9De Here sprak opnieuw tegen mij en zei: ‘Ik heb een samenzwering tegen Mij ontdekt onder de mannen van Juda en Jeruzalem. 10Zij doen dezelfde zonden als hun voorouders die weigerden naar Mij te luisteren. Zij aanbidden afgoden. Het verbond dat Ik met hun vaders heb gesloten, hebben zij verbroken en nietig verklaard. 11Daarom,’ zegt de Here, ‘zal Ik rampen over hen brengen waaraan zij niet zullen kunnen ontsnappen. Ook al kermen zij om genade, Ik zal niet naar hun smeekbeden luisteren. 12Dan zullen zij tot hun afgoden bidden en reukwerk voor hen branden, maar die zullen hen niet kunnen bevrijden van de rampen. 13O mijn volk, u hebt net zoveel goden als steden en uw schandelijke altaren waarop u reukwerk voor Baäl brandt, staan in elke straat in Jeruzalem. 14Daarom, Jeremia, moet u niet langer bidden voor dit volk. Huil en smeek niet meer, want Ik zal niet luisteren wanneer het uiteindelijk zo vertwijfeld is dat het Mij om hulp smeekt.

15Welk recht heeft mijn geliefde volk nog om naar mijn tempel te komen? Want u bent ontrouw geweest en hebt samen met anderen afgoden aanbeden.
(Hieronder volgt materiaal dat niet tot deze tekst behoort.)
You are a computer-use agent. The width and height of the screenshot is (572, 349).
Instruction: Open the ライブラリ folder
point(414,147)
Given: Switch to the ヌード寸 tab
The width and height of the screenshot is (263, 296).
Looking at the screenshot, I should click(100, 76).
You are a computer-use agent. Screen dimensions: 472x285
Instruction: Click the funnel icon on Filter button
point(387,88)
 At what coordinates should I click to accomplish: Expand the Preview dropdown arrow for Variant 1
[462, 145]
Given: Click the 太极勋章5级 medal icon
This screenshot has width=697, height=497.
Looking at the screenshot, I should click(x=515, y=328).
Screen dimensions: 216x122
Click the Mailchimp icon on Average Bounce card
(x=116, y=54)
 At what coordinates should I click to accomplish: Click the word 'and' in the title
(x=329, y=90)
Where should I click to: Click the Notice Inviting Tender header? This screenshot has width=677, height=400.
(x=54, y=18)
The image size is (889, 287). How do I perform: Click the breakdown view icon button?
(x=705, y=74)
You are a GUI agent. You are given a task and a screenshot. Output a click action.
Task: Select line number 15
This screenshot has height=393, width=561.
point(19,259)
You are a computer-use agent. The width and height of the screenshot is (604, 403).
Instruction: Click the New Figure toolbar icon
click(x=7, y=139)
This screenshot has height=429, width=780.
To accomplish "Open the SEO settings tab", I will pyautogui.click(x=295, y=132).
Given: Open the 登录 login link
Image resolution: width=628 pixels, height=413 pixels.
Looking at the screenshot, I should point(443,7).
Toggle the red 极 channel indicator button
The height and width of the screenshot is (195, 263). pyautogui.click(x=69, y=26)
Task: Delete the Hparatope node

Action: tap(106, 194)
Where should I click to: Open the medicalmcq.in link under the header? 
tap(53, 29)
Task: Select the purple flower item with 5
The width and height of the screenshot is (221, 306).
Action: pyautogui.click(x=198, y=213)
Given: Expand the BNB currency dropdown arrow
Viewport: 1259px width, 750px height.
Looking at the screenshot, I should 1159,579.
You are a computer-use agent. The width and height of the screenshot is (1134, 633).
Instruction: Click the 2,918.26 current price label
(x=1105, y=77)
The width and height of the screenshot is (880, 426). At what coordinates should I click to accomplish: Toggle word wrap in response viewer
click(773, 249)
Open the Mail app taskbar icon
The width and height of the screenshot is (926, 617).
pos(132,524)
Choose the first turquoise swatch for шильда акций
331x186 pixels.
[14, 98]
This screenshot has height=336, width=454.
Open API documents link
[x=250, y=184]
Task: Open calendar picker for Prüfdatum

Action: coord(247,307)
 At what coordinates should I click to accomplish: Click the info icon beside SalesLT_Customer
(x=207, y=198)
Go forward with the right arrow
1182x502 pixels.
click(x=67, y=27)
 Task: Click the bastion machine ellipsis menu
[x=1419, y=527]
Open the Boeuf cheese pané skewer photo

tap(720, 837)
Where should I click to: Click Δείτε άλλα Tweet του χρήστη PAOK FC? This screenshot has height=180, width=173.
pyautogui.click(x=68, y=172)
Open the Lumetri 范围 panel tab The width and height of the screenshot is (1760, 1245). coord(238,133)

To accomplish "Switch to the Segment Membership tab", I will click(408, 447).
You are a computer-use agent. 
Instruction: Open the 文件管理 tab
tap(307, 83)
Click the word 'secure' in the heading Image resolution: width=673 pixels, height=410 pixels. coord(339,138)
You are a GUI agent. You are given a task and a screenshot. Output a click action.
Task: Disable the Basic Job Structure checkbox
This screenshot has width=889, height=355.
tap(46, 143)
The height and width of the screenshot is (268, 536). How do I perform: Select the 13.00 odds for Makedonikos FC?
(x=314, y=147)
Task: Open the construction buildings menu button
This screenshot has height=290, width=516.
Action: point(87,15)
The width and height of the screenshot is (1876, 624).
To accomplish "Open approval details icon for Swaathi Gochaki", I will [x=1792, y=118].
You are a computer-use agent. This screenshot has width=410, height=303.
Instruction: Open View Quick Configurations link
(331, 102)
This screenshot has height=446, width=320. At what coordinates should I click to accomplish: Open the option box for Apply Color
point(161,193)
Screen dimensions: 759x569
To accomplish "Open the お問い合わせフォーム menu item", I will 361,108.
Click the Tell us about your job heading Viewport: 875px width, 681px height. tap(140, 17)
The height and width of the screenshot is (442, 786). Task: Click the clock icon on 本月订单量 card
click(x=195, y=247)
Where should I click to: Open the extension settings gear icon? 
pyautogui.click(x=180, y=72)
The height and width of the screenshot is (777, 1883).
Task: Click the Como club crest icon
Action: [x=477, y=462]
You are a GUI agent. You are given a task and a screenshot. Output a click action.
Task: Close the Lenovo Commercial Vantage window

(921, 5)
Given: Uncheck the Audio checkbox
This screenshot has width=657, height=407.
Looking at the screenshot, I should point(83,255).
Kunnen beloften en offers uw straf nu nog afwenden en u opnieuw leven en vreugde geven ondanks uw goddeloosheid? 16De Here noemde u altijd zijn groene olijfboom, prachtig om te zien en vol goede vruchten, maar nu heeft Hij een verwoestend onweer op u afgestuurd dat u met vuur zal verbranden en gebroken en verkoold zal achterlaten. 17Vanwege de goddeloosheid van Israël en Juda in het verbranden van reukwerk voor Baäl, heeft de Here van de hemelse legers, die deze boom plantte, bevolen hem te vernietigen.’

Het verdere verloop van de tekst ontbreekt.